Nevada City in 2018 decreed the creation of dozens of cannabis businesses, including the only retail dispensary, Elevation 2477′, as well as one testing lab, nine distribution facilities and nine manufacturing companies, all owned by locals who grew up in Nevada. boycott. In 2018, total tax revenue exceeded $1.5 million.

In the neighboring Grass Valley, a cannabis ordinance was passed in 2020. The city expects to approve permits within the coming months.
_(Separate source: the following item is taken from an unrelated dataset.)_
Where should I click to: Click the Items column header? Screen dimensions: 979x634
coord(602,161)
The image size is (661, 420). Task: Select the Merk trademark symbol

Jamzon said an important next step is to acknowledge the scandalous unlicensed cannabis growers.

“They are not from here and they come to our county as extractors of the earth’s resources,” she said. “The Alliance does not represent that segment of the cannabis community. We are actively working with various community organizations across the county. We support policy that provides for proactive enforcement against these awful growers who are a real threat to the health and safety of our community.”

The alliance wants to continue to normalize hemp as an artisanal crop alongside the province’s traditional products. Jamzon said Nevada County is already known as an access point for cannabis. Hemp growers have strengthened a partnership with UC Davis researchers on the palliative benefits that cannabis can produce for a number of chronic diseases.

“Farmers are growing research strains that are linked to studies in cancer patients,” Jamzon said. “It’s time to highlight this, take advantage of this part of our economy.”

Hemp can also be part of a host of attractions that attract visitors to the county. These attractions could include bike paths, restaurants, historic hotels, and a display at the arts center, culminated in a cannabis farm tour, Jamzon suggested.

Additionally, Nevada County has an ideal climate for growing cannabis, with extended mild weather in the fall that yields high-quality cannabis. The alliance works statewide to designate specific Appellation of Origin regions, and can justify a premium price for maintaining strict standards.

“So, we’re focusing on the Yuba River watershed, which is where we’re headed, and we’re providing education for the cannabis community,” Jamzon said. “And we will continue to inform the Equity and Reconciliation Commission and the (Commerce) Chambers as soon as we get the appellation of origin, and put us on the map nationally and internationally.”